Post by WanderingStovie » Thu May 08, 2014 11:50 am

You want to heat water, not metal, so keep the weight down. You should know the specific heat of the heat sink material, and how much the heat sink weighs. Aluminum melts at a much lower temperature than steel or titanium, and your heat sink would likely be in the hot part of the flame where it could glow red hot, or melt in the case of aluminum. There have been some meltdowns of an aluminum heat exchanger bonded to the bottom of a titanium pot, at least with a canister stove. That happens when the water boils dry, or food with insufficient water content sticks to the bottom, burns, and forms an insulating layer. You might get away with an aluminum heat exchanger if it makes good thermal contact with the pot, your stove does not overpower the ability to absorb and transfer heat, and you only boil water with your pot.

I personally have heated titanium tent peg pot supports red hot, and steel pot stands red hot, both while using alcohol stoves. I had a pressurized burner pop open and meltdown. The sudden decrease in pressure can cause the alcohol to flash boil and/or spray over a large area making a large fireball.

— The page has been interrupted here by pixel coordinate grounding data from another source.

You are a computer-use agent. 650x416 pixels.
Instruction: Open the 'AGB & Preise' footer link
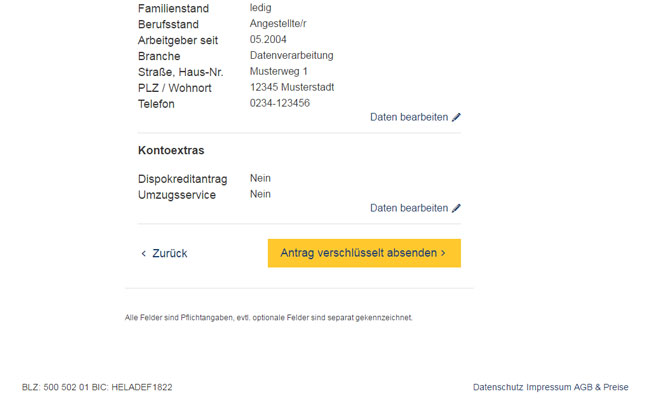tap(601, 387)
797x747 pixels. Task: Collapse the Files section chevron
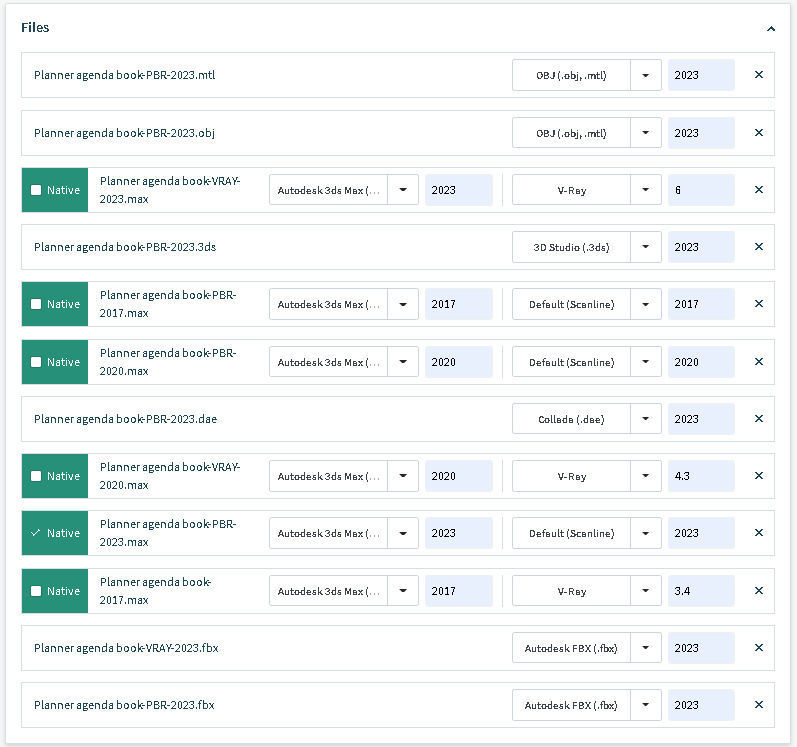(771, 29)
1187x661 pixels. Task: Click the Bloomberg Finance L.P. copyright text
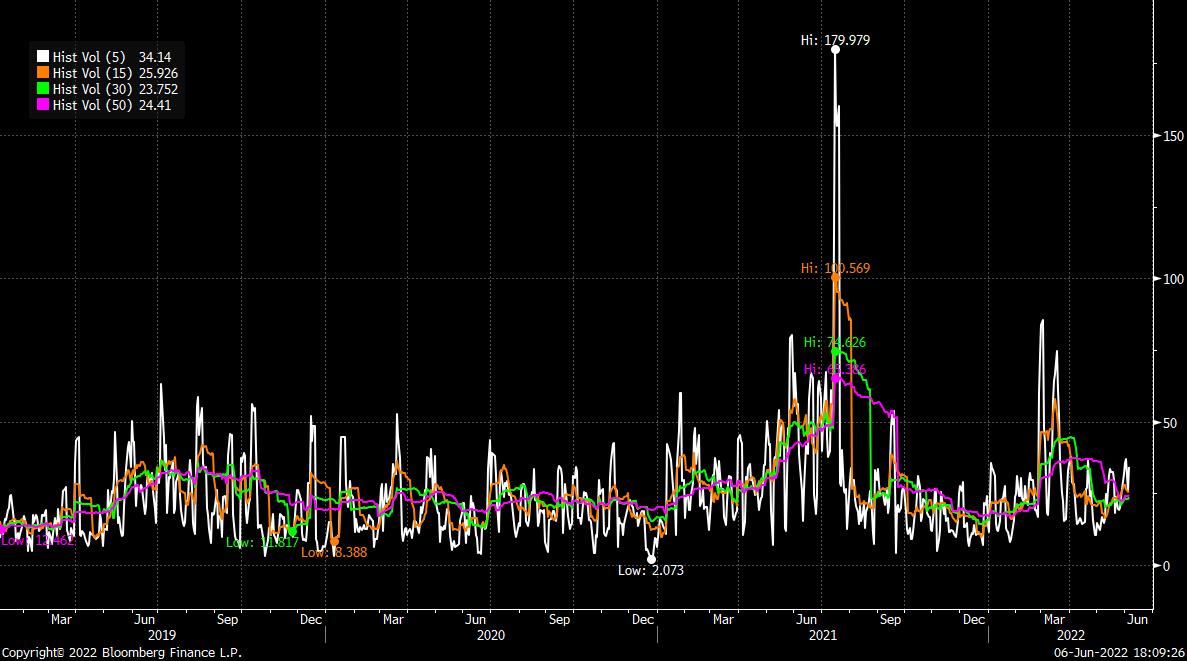pyautogui.click(x=121, y=652)
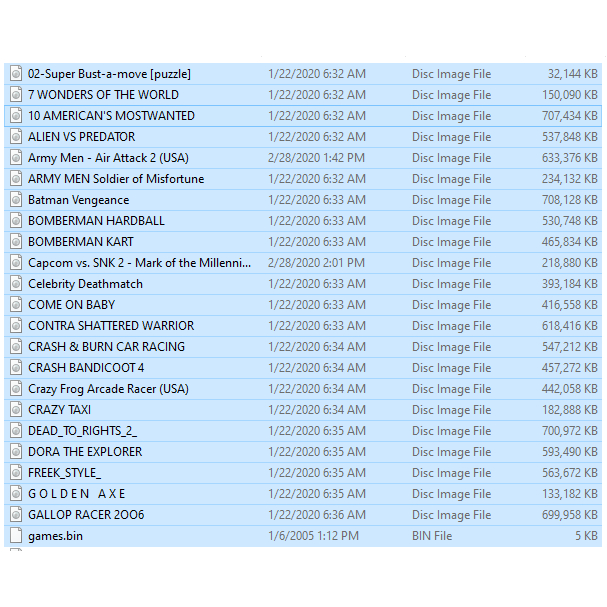Click the Crazy Frog Arcade Racer (USA) name
The image size is (607, 607).
[108, 389]
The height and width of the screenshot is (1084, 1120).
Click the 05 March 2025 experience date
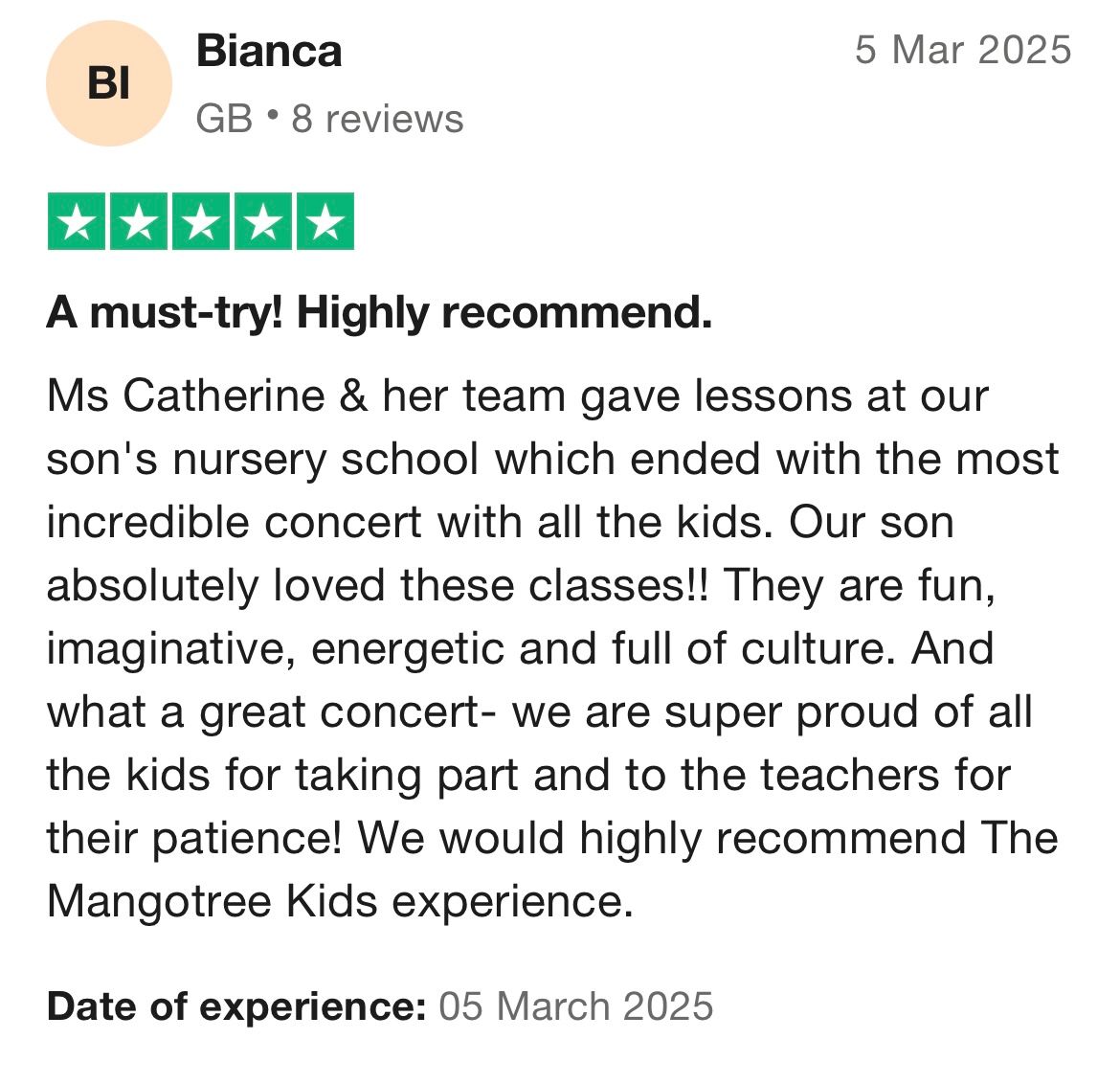pyautogui.click(x=575, y=1006)
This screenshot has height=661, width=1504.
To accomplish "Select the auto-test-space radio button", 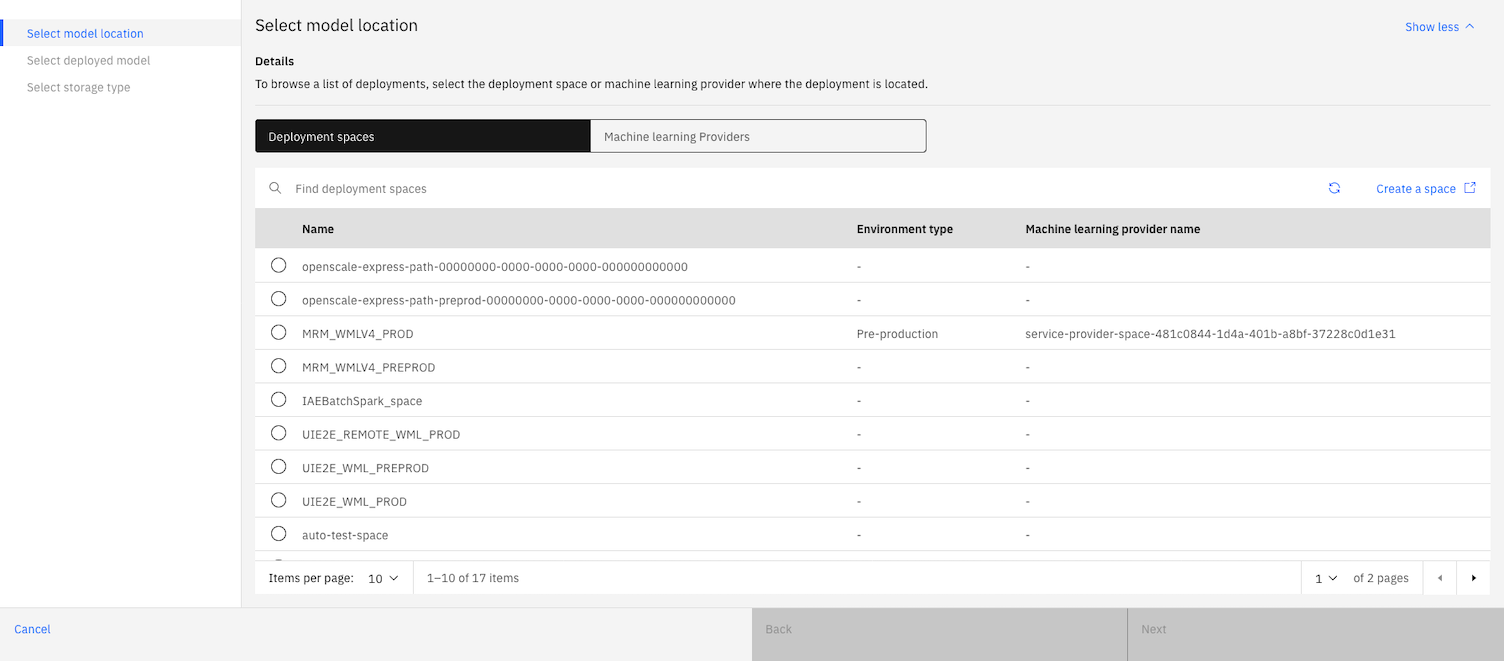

If I wanted to add a heat exchanger to a pot, I might attach it to the side walls rather than the bottom. That way, the heat from the hottest part of the flame has a short path through the bottom of the pot, and cooler exhaust should flow up the sides of the pot. An overpowered stove will shoot flames up the side of a pot, so it is still possible to melt an aluminum heat exchanger around the side wall. I have melted an aluminum windscreen that was too close to the side of the pot, with flames licking the side of the pot.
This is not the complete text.